*** Supplied data ***

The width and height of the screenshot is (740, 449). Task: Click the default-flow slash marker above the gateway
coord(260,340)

***
*** Supplied data ***

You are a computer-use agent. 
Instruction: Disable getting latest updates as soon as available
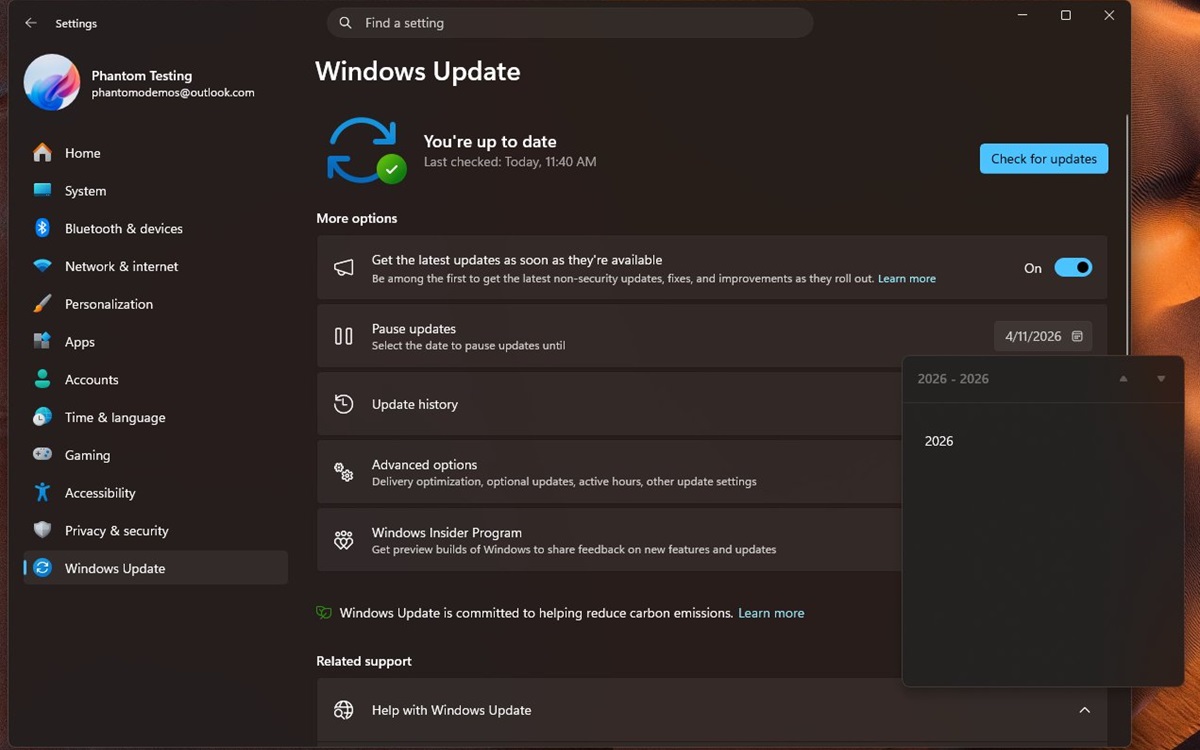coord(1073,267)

***
*** Supplied data ***

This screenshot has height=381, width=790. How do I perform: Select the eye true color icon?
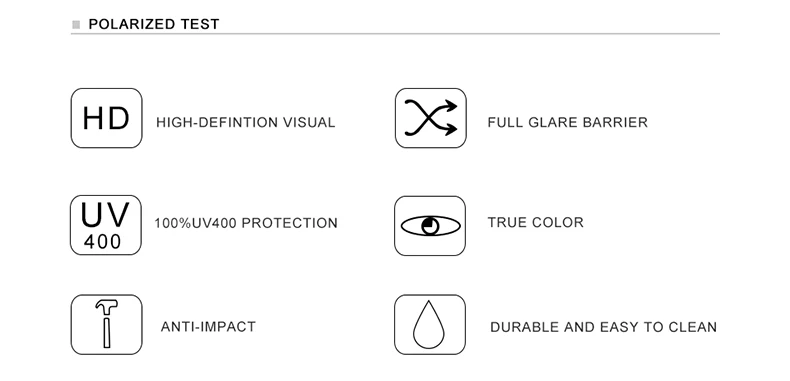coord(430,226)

***

◆ Short exercise
Replace "latest" with "most recent" in the records from the line with "You are a computer-use agent." to the line with "coord(1073,267)", keeping everything else unchanged. Leave the pictures out of your answer.

◆ Problem solution
You are a computer-use agent. 
Instruction: Disable getting most recent updates as soon as available
coord(1073,267)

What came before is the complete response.